Governance, communication, collaboration, risk management practices…they sound very different from identity management, authentication, endpoint protection, SIEM…
Traditionally, corporate IT departments have been the custodians of anything to do with data. The top executives were dependent on them to get data, analyze it, and even to make sense of it.
As the importance of data grew in the business, businesses started hiring specialist data scientists. Today, it is an established practice for large and medium organizations to have a separate data team.
Ditto for Chief Digital Officers. When the posts were envisaged, the IT executives were the top claimants for them, with some challenge from the marketers who thought they understood digital media really well. In hindsight, we see, it is mostly core business people who occupy those roles.
Turn to information security. As the profile of cyber risks grows in organizations—cyber risks being counted among top five business risks (see the cover story)—there are similar apprehensions. Will it be taken away from the people who have traditionally handled it? Will trained risk professionals with business background take over?

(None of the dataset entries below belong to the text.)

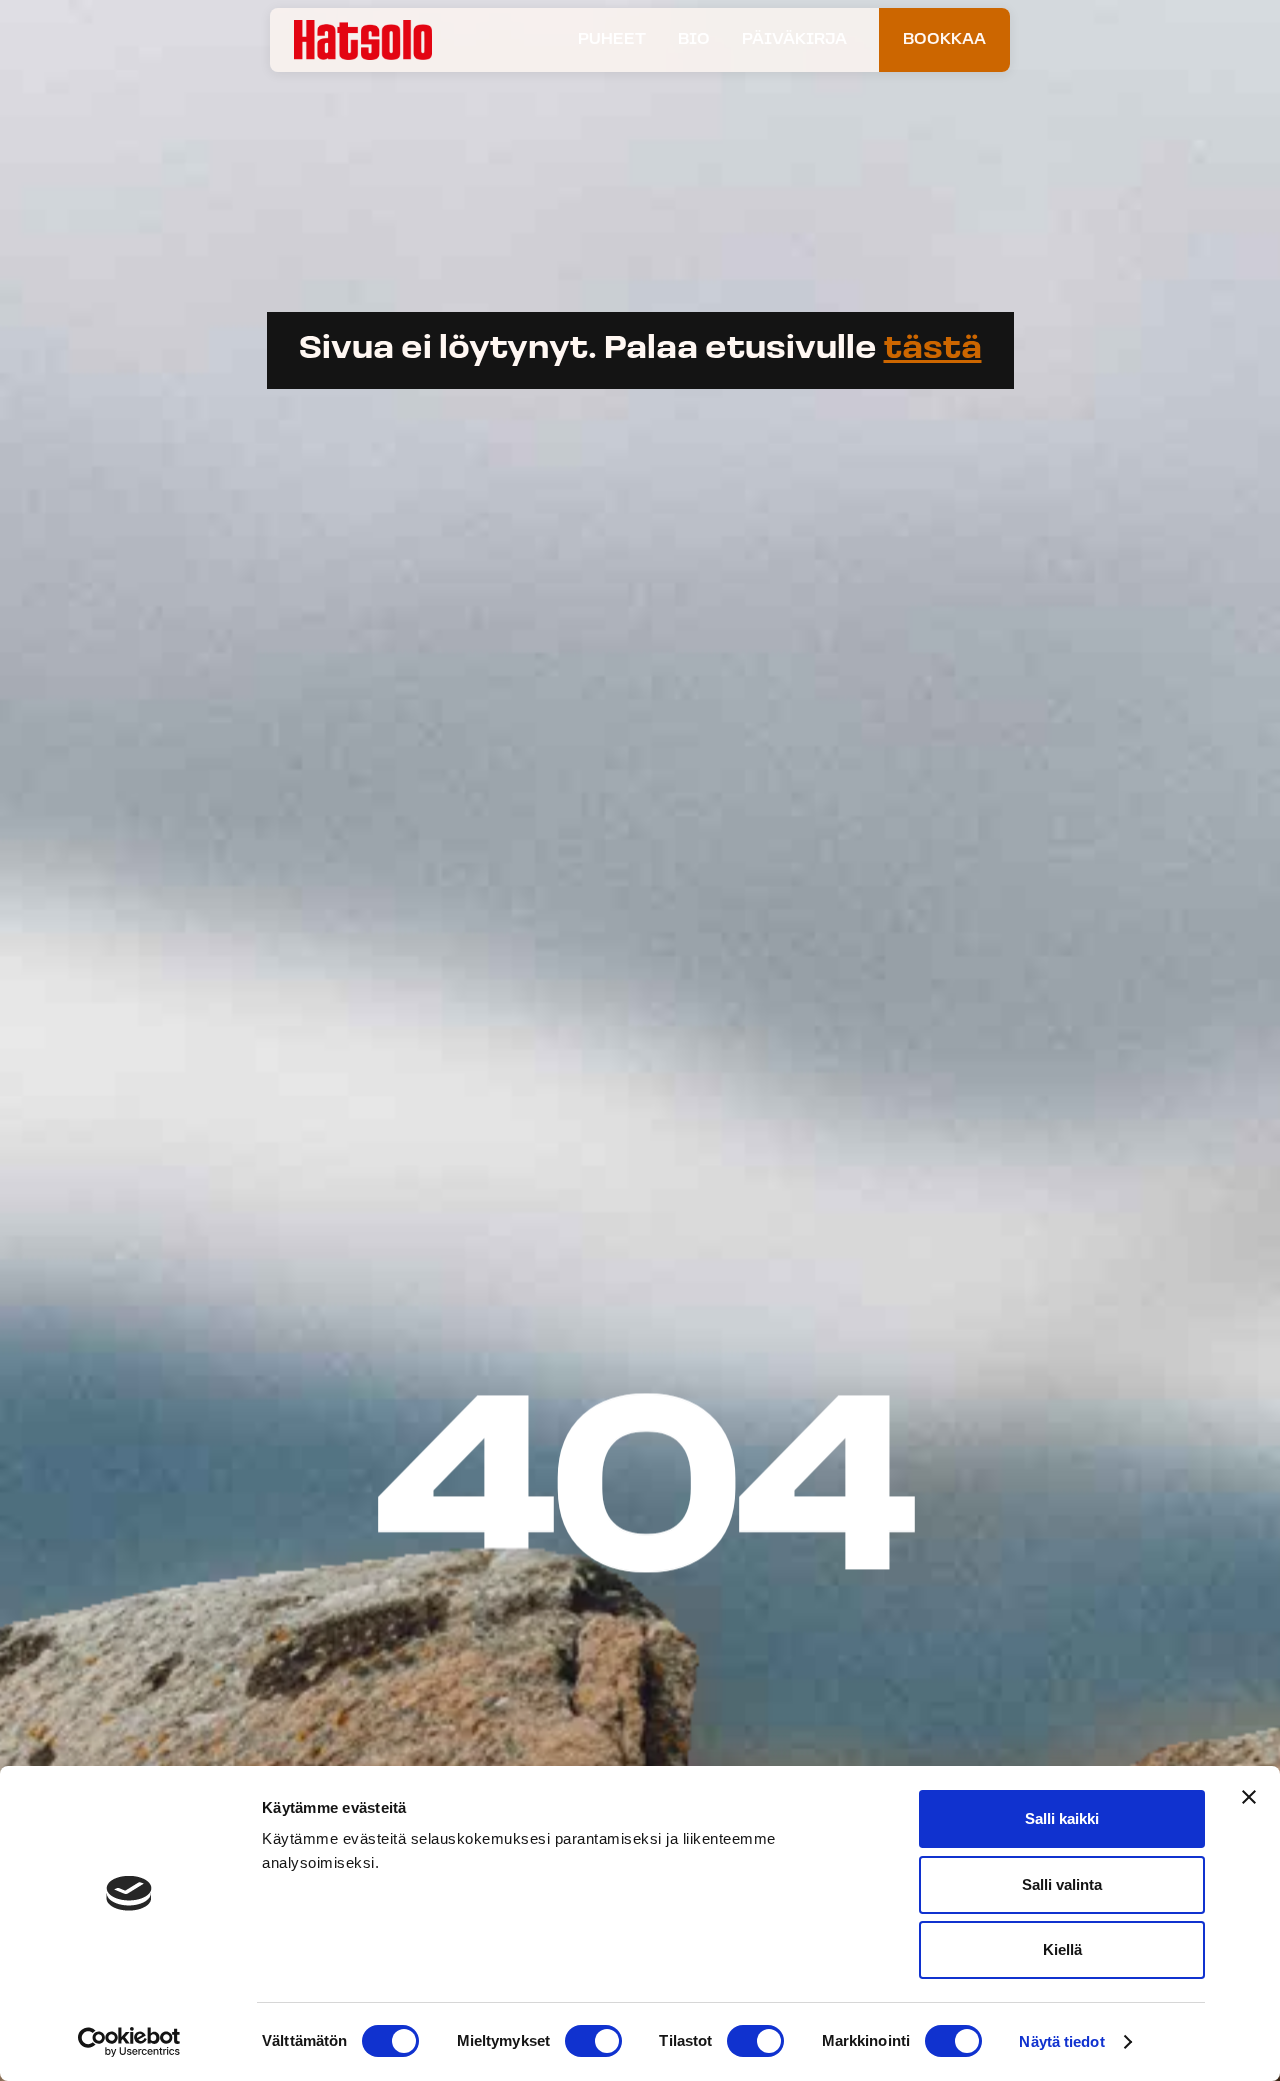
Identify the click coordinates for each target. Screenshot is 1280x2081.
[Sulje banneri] (1249, 1797)
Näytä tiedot (1061, 2041)
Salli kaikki (1062, 1818)
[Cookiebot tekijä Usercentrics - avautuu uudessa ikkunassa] (129, 2042)
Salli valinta (1062, 1884)
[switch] (593, 2041)
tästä (933, 350)
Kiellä (1062, 1949)
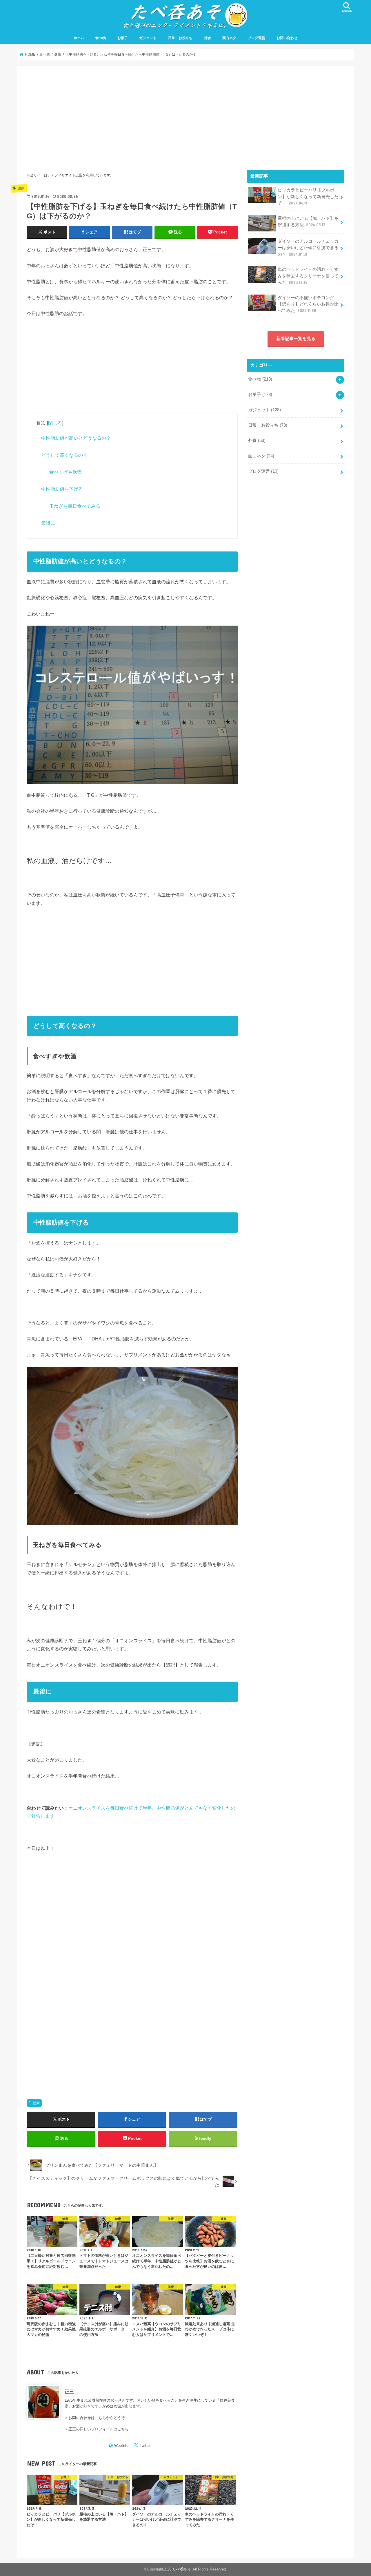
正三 (69, 2391)
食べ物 (100, 38)
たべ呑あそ (181, 2569)
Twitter (145, 2445)
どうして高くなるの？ (64, 455)
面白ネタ (229, 38)
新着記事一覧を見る (295, 338)
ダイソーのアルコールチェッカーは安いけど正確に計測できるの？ (308, 247)
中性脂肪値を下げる (62, 489)
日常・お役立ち (180, 38)
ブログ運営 (256, 38)
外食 (207, 38)
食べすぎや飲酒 (65, 471)
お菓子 (122, 38)
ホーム (79, 38)
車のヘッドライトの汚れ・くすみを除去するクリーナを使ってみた (308, 275)
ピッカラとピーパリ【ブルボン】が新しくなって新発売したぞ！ (308, 196)
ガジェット (148, 38)
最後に (48, 522)
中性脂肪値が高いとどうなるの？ (76, 438)
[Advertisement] (132, 116)
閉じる (55, 422)
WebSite (121, 2445)
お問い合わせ (287, 38)
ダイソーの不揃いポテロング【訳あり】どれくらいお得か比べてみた (308, 304)
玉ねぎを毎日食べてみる (74, 506)
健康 (36, 2103)
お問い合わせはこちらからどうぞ (96, 2418)
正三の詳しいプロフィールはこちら (98, 2429)
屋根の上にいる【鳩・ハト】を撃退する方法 (308, 221)
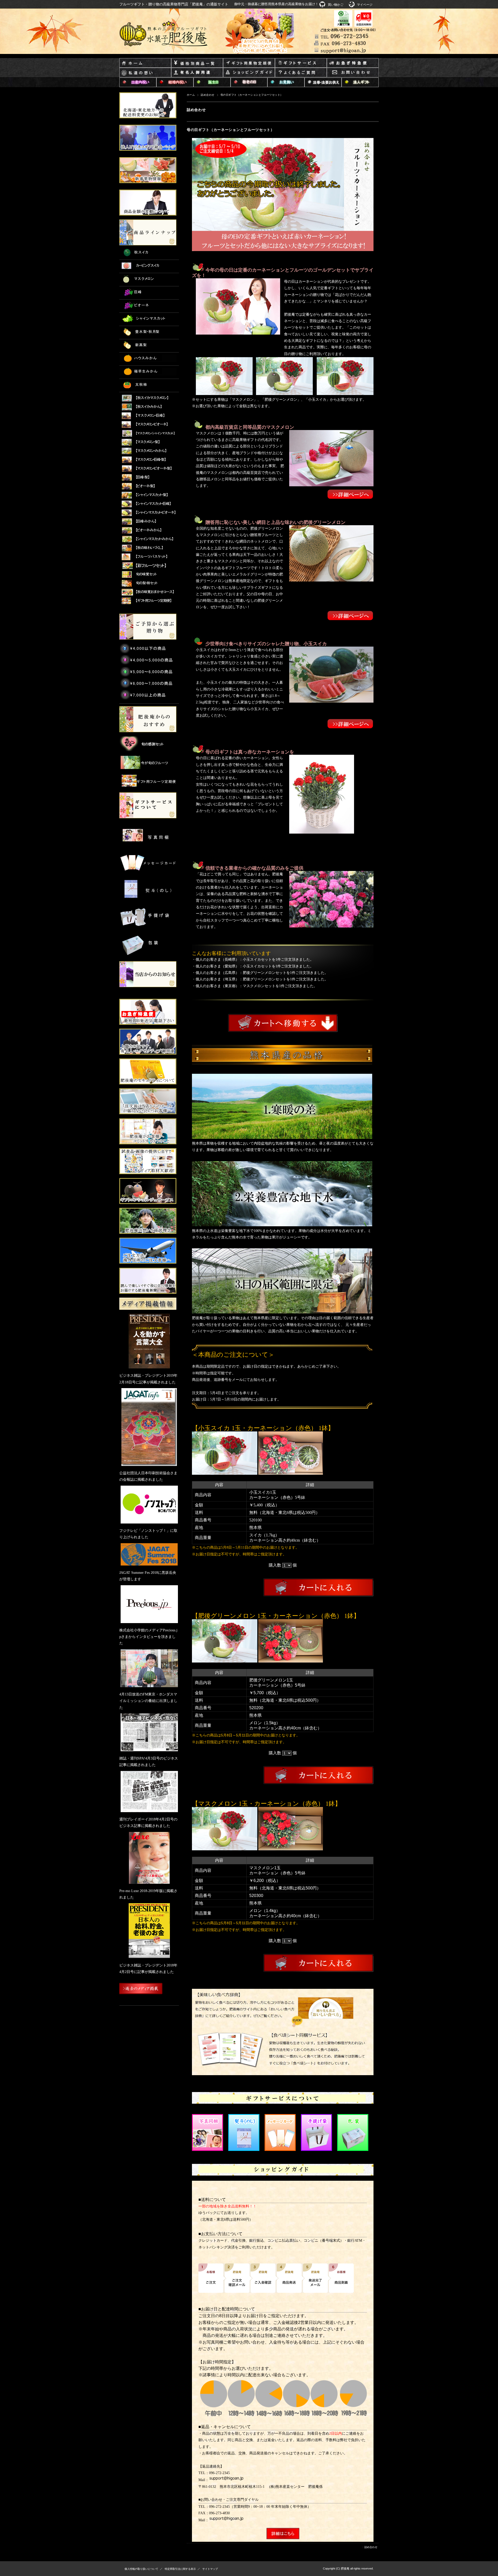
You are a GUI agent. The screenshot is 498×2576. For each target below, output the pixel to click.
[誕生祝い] (212, 83)
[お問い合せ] (353, 73)
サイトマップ (210, 2568)
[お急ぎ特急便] (353, 63)
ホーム (191, 94)
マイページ (364, 4)
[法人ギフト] (360, 83)
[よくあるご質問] (301, 73)
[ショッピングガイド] (249, 73)
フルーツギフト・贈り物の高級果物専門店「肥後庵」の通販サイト (173, 4)
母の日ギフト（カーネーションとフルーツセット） (230, 130)
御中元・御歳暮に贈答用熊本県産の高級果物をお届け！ (276, 4)
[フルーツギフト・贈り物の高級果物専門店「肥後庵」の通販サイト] (163, 34)
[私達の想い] (145, 73)
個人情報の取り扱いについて (141, 2568)
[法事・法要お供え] (323, 83)
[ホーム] (145, 63)
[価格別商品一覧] (197, 63)
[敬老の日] (249, 83)
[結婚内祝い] (174, 83)
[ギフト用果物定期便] (249, 63)
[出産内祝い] (137, 83)
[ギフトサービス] (301, 63)
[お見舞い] (286, 83)
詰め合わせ (207, 94)
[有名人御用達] (197, 73)
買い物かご (335, 4)
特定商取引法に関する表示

Nah, it is not happening. Most research show that CIOs and CISOs are still the top custodians and decision makers when it comes to cybersecurity. The cover story in this issue highlights some of those.
What explains the trend? Highly specialized nature of jobs, lack of manpower who can do that effectively? Many reasons, let us keep that discussion for another day.
It is tough—if not bad—news. The CISOs and CIOs get to keep this responsibility with them for the time being, not because they seem to be the perfect choice, but because they are perceived to be the best choice among all available options.
They have to go a long way to be able to do that effectively. What is needed is a change in attitude and a change in planning. We focus here on the second part. Changing attitude is a big challenge and we promise to do a research-based story on that in the near future.
Even when it comes to planning, you can clearly see it is not so much about tech. Governance, communication, collaboration, risk management practices—these are some of the suggested focus areas. They sound very different from identity management, authentication, endpoint protection, SIEM…
One obvious question is: When the CISO today is expected to ensure compliance to different regulatory requirements and some companies are even toying with the idea of making CISOs the Data Protection Officers (DPO) as required by the upcoming personal data protection legislation, how can they manage all these?
From all that we have seen in business over the years, we can find a clue. And that is: not to see these as separate tasks but create an integrated approach combining tools, technologies, practices and management. Doing that is not rocket science, but stepping two steps backwards from day-to-day fire-fighting to see things in broader perspective and then think of a holistic solution is the real challenge.